Nominacje te otworzą debaty w ciągu następnych wielu tygodni. Ale najistotniejsze teraz, poza wątpliwościami co do legalności, jakie podniosła ta techniczna liczba liczb, są w niektórych rozważaniach odwołania dotyczące niekonstytucyjności lub amparo będzie musiał wstrzymać się od głosu, ryzykując, że zostanie zakwestionowany. Minister, który był redaktorem ułaskawień dla niezależnych, współautorem ustawy „tylko tak, znaczy tak”, czy członkiem organu kolegialnego, jakim jest Rada Ministrów, jest skażony od pierwszego dnia.
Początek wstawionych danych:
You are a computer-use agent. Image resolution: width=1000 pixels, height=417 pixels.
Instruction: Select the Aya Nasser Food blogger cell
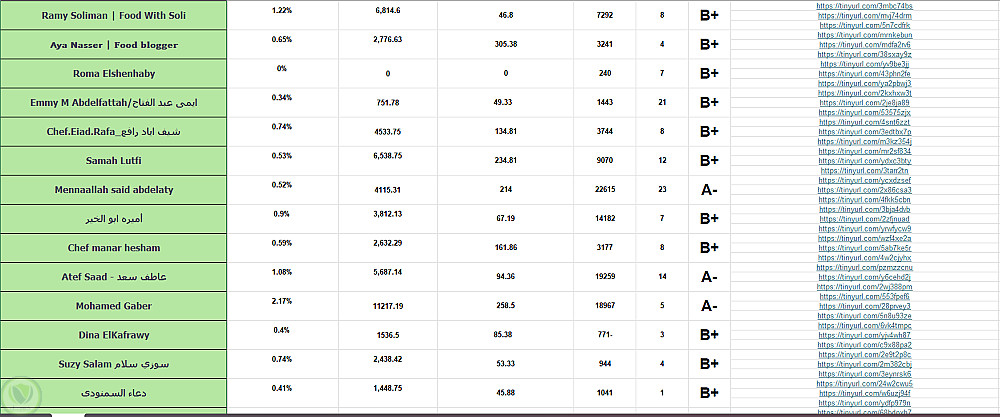click(114, 45)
To samo stanie się ze środkami na sprawy, którymi zajmuje się Ministerstwo Prezydencji, których jest zdecydowana większość. A jego ideologiczne stanowisko publiczne w sprawie negocjacji i przejścia do separatyzmu przewiduje również jego głos w omawianej kwestii, która dotyczy Katalonii.

Ewentualne starcie instytucjonalne między rządem a TC, które nie powinno mieć miejsca, zostało na razie pominięte. Artykuł 159 Konstytucji wyraźnie stanowi, że odnowienia takie jak te muszą być przeprowadzane przez jedną trzecią z dwunastu sędziów TK, a zostało to podjęte w ciągu jednej szóstej. Odkładając na bok interpretacje i gdyby CGPJ nikogo nie wyznaczyła 22 grudnia, problem pogorszyłby się, bo dałoby się usłyszeć, że odnowienie jest niepełne, a więc nielegalne. Na razie wniosek jest taki, że profil wybrańców pozostawia wyraźne oznaki, że Sánchez nie bierze więźniów w żadnej instytucji.